DATA FOR ANALYSIS below:
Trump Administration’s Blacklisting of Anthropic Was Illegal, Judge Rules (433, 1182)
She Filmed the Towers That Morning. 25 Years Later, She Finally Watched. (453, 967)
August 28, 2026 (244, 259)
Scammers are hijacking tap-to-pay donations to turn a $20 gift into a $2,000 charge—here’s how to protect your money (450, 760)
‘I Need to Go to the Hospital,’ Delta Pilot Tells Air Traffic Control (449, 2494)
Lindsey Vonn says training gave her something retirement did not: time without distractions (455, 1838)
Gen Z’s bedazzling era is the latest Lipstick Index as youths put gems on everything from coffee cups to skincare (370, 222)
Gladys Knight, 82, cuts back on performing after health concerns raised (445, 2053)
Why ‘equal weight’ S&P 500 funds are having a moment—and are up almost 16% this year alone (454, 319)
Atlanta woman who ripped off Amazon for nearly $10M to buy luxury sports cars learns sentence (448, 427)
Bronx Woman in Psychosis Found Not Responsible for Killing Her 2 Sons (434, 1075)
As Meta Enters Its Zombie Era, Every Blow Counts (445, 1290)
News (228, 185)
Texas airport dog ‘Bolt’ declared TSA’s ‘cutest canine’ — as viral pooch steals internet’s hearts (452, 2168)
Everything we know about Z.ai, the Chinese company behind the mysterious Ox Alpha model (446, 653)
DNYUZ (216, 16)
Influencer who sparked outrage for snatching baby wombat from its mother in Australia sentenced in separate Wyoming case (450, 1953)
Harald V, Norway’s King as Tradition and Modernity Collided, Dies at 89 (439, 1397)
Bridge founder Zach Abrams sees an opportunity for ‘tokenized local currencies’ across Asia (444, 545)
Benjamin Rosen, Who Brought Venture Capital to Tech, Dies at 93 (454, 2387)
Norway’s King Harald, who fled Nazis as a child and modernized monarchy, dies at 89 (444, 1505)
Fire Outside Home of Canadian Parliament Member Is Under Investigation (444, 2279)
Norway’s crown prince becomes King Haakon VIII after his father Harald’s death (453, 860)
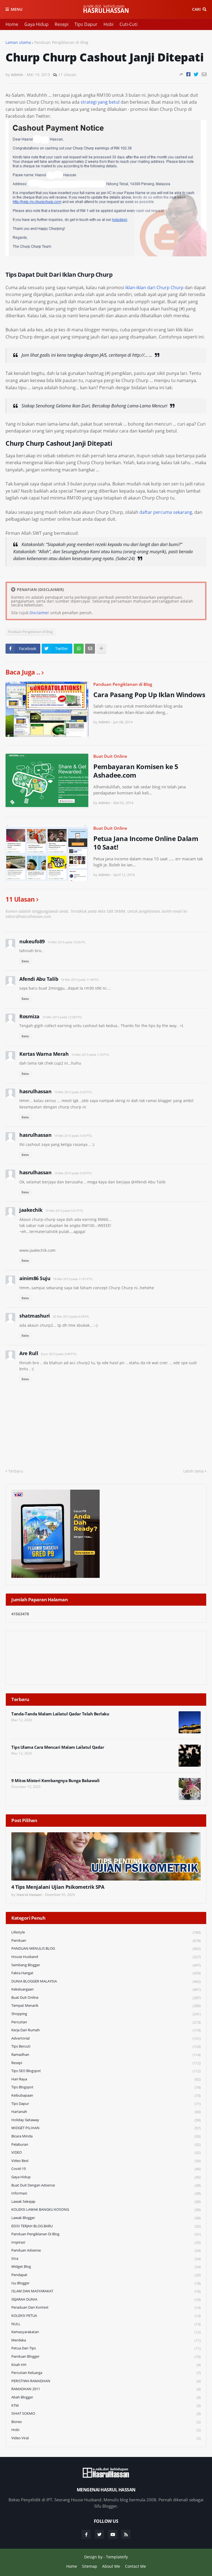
End of DATA FOR ANALYSIS.
▸ WHAT THE TASK REQUIRES
Reproduce, with no pictures, the lines from the one containing "She Filmed the" to the end of the records above, exactly and inclusively.

▸ ANSWER BOX
She Filmed the Towers That Morning. 25 Years Later, She Finally Watched. (453, 967)
August 28, 2026 (244, 259)
Scammers are hijacking tap-to-pay donations to turn a $20 gift into a $2,000 charge—here’s how to protect your money (450, 760)
‘I Need to Go to the Hospital,’ Delta Pilot Tells Air Traffic Control (449, 2494)
Lindsey Vonn says training gave her something retirement did not: time without distractions (455, 1838)
Gen Z’s bedazzling era is the latest Lipstick Index as youths put gems on everything from coffee cups to skincare (370, 222)
Gladys Knight, 82, cuts back on performing after health concerns raised (445, 2053)
Why ‘equal weight’ S&P 500 funds are having a moment—and are up almost 16% this year alone (454, 319)
Atlanta woman who ripped off Amazon for nearly $10M to buy luxury sports cars learns sentence (448, 427)
Bronx Woman in Psychosis Found Not Responsible for Killing Her 2 Sons (434, 1075)
As Meta Enters Its Zombie Era, Every Blow Counts (445, 1290)
News (228, 185)
Texas airport dog ‘Bolt’ declared TSA’s ‘cutest canine’ — as viral pooch steals internet’s hearts (452, 2168)
Everything we know about Z.ai, the Chinese company behind the mysterious Ox Alpha model (446, 653)
DNYUZ (216, 16)
Influencer who sparked outrage for snatching baby wombat from its mother in Australia sentenced in separate Wyoming case (450, 1953)
Harald V, Norway’s King as Tradition and Modernity Collided, Dies at 89 (439, 1397)
Bridge founder Zach Abrams sees an opportunity for ‘tokenized local currencies’ across Asia (444, 545)
Benjamin Rosen, Who Brought Venture Capital to Tech, Dies at 93 (454, 2387)
Norway’s King Harald, who fled Nazis as a child and modernized monarchy, dies at 89 (444, 1505)
Fire Outside Home of Canadian Parliament Member Is Under Investigation (444, 2279)
Norway’s crown prince becomes King Haakon VIII after his father Harald’s death (453, 860)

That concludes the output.